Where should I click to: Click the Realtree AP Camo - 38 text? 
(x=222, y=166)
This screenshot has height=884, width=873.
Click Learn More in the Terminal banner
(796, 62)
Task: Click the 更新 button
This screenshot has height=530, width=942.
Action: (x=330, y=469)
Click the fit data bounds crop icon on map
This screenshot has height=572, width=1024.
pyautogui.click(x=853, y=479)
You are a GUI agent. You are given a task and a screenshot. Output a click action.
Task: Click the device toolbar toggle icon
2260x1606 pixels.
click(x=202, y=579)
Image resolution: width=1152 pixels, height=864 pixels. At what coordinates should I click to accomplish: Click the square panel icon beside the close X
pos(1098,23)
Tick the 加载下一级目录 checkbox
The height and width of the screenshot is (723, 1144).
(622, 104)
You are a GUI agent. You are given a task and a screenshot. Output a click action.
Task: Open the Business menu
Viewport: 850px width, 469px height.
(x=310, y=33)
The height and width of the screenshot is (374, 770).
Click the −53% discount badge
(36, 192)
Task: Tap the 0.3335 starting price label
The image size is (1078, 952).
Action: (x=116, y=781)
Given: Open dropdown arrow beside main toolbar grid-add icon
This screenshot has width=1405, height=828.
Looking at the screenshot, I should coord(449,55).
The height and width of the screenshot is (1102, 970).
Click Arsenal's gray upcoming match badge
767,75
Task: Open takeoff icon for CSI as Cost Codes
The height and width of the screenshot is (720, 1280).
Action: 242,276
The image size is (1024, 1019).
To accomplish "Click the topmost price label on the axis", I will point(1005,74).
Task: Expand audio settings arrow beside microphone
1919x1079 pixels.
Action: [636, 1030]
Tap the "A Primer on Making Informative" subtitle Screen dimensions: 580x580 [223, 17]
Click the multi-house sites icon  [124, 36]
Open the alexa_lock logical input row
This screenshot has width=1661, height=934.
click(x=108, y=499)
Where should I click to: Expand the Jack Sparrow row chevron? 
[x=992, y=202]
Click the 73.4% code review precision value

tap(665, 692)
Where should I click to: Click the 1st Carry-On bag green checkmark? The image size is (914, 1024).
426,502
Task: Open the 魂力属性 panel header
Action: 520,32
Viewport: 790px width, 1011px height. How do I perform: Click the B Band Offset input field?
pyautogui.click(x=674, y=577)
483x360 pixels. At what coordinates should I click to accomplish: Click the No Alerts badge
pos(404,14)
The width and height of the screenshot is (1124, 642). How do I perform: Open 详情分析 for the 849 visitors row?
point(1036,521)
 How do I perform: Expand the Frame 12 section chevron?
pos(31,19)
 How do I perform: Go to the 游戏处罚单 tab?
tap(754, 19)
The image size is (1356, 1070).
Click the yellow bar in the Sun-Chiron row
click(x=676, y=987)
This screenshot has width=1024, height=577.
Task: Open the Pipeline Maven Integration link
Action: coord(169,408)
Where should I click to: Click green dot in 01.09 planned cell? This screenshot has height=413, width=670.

== == ==

WHAT YOU SHOULD DO: Look above for the line holding "Click the −53% discount badge" and the line holding "Given: Open dropdown", then output exactly those two lines and every line between them, nothing more.

OUTPUT BELOW:
Click the −53% discount badge
(36, 192)
Task: Tap the 0.3335 starting price label
The image size is (1078, 952).
Action: (x=116, y=781)
Given: Open dropdown arrow beside main toolbar grid-add icon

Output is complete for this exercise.